*** Brano da leggere
13 botaniche, 1 ingrediente innovativo: ecco come nasce Baladin Beermouth

Se finora abbiamo parlato di Vermouth, è di certo arrivato il momento di svelare cos’è Beermouth: si tratta di un prodotto innovativo, 100% made in Baladin, che trae spunto dalla tradizione ma che, grazie all’ingegno dei suoi ideatori (Teo Musso, assieme all’ormai noto Dennis Zoppi e Giacomo Donadio), ha riunito 13 botaniche tradizionali con nientemeno che la birra. Certo, non una birra qualsiasi, ma una tra le più rinomate di casa Baladin: parliamo di Xyauyù. 

“La spinta all'azione – racconta Teo in un’intervista - è venuta da un incontro sconvolgente con Dennis Zoppi, in una serata dove trasformava la nostra birra Baladin Metodo Classico in un beer cocktail”: era il 2016 e, da quella volta, i due (cui si aggiunge Giacomo Donadio, anch’egli presente alla serata in questione), non smetteranno di pensare, affinare e infine produrre qualcosa che non era mai esistito prima e che, oggi, valorizza il territorio piemontese attraverso nuovi metodi di lavorazione. Questi, infatti, si concretizzano in due innovative tecniche di estrazione delle 13 botaniche di cui si compone Baladin Beermouth: ultrasuoni e distillazione sottovuoto a bassa temperatura, due metodi del tutto alternativi nel settore dell'estrazione che preservano la fragranza degli aromi.
******
Il problema ▸ Come proseguiresti il testo sul Baladin Beermouth a partire dalla sua ultima frase?
*** Dati in ingresso
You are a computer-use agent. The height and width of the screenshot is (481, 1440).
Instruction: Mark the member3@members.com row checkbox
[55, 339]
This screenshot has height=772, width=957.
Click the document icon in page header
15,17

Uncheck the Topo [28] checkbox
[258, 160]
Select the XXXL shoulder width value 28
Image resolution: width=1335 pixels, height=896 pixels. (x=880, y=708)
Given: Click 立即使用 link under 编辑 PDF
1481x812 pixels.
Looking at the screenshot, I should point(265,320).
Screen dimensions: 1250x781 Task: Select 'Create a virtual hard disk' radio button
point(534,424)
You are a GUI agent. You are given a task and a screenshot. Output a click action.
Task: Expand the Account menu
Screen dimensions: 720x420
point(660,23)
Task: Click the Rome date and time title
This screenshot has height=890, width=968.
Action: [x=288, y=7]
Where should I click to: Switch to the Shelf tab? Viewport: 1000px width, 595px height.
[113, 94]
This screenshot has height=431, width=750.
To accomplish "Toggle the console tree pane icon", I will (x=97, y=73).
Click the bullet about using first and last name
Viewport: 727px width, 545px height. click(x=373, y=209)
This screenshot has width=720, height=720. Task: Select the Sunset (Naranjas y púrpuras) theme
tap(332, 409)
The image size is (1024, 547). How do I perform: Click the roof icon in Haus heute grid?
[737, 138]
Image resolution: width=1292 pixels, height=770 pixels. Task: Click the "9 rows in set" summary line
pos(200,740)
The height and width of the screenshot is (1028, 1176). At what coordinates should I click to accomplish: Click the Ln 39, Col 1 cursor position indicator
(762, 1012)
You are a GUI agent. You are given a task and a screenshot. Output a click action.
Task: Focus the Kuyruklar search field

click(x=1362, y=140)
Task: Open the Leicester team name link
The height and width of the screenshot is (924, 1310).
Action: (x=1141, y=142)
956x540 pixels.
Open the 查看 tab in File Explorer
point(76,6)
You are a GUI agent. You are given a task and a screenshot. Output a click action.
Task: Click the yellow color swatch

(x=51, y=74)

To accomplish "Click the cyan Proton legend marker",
******
Risposta ▸
Di cosa sa Baladin Beermouth? L’innovazione ispirata alla tradizione del Vermouth

La degustazione di Baladin Beermouth, un prodotto mai visto prima nel mondo delle bevande spiritose , non può che avvenire con uno strumento innovativo e pensato ad hoc per il nuovo prodotto: parliamo di Teku Spirits, che riprende la forma allargata alla base e più stretta al vertice dell'omonimo calice da degustazione birraria, eliminandone però lo stelo e mutando leggermente le proporzioni con un rapporto larghezza/altezza più spinto verso la prima. Il suo obiettivo? Permettere a chiunque lo utilizzi di far esplodere tutta la potenzialità aromatica del Beermouth, per percepirlo con il senso dell’olfatto prima ancora che con quello del gusto. 

Una volta che si inizia a sorseggiare, i primi ad arrivare sono, i gusti delle erbe che hanno reso celebre, in Italia e nel mondo, il tradizionale vino aromatico piemontese, ossia l’artemisia, la genziana, la radice di liquirizia e una punta di rafano fresco. Subito dopo, però, prendono il sopravvento gli aromi maltati, che marcano la distanza dai Vermouth, per concludere con un inevitabile punto di agrumato e un finale persistente e piacevolmente acido.